Oracle Data Guard is Oracle’s main solution for high availability in the event of a disaster. This overview is for Oracle 11gR2. A pdf version of this page is available here.
Data Guard is controlled with either the ‘dgmgrl’ command line utility – to run, type ‘dgmgrl’ at the unix or windows command prompt – or through Oracle Enterprise Manager Grid Control. Version 8i lacked ‘dgmgrl’ and were controlled through alter system commands – those commands remain valid, but should now be avoided in favour of the superior dgmgrl utility.
This uses a Data Guard Broker background process, seen in the process list as ‘dmon’.

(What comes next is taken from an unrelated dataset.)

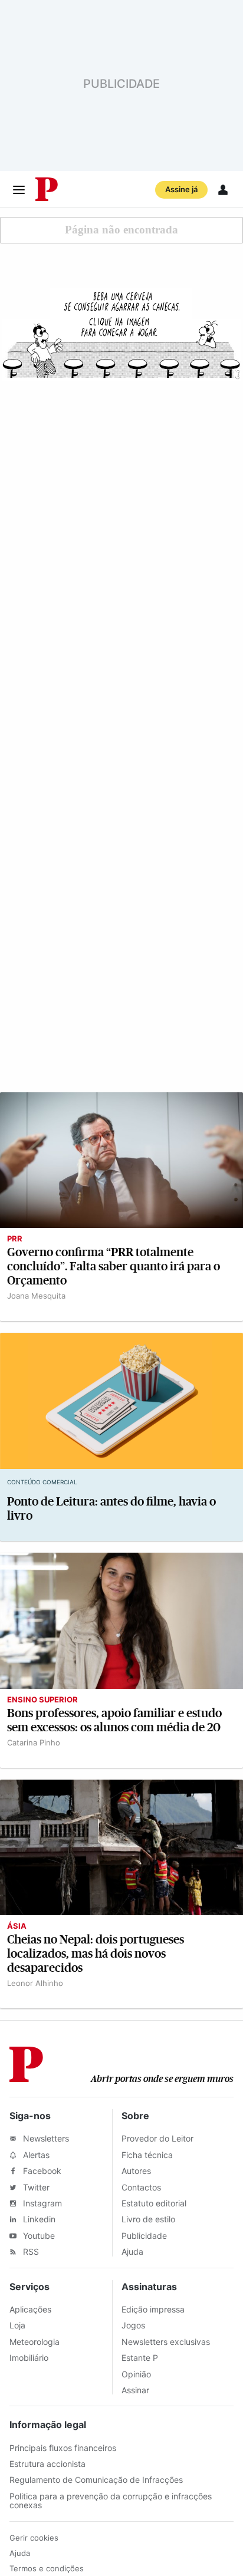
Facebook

Data Guard can also be referred to as ‘log shipping’ (it’s name in version 8i) or ‘standby’ (because it has a standby database).
Data Guard advantages over RAC Real Applications Clusters:
- It uses separate disk storage.
So a failure at one SAN doesn’t stop both nodes. RAC on its own isn’t adequate for this, you either need RAC+DG or RAC+SAN replication.
Data Guard is superior to SAN replication because it allows for automated failover, and also because it tends to be organisationally under the control of DBAs.
- It can run at different sites at unlimited distances from each other.
RAC clusters have to be physically close together (a few km at most).
- RAC licensing is around 50% more expensive than Data Guard licensing.
RAC licensing is an expensive extra cost option.
Data Guard is not an extra cost option, but you do have to pay for a full oracle license at the standby node.
Data Guard disadvantages compared to RAC:
- It is active-passive.
So one server is idle, wasting hardware.
The best that Data Guard can do is have the idle server used for read only reporting.
Data Guard Modes
In old versions (9i and earlier), the standby would lag half an hour or so behind primary, driven by on line redo log switch times through the ‘arch’ process. Not any more with 10g and later, where the ‘lgwr’ process performs redo transport in real time.
There are three data guard modes:
- Maximum Availability – (synchronous) commit’s try to wait for acknowledgement from standby (but they don’t wait if the standby is completely down)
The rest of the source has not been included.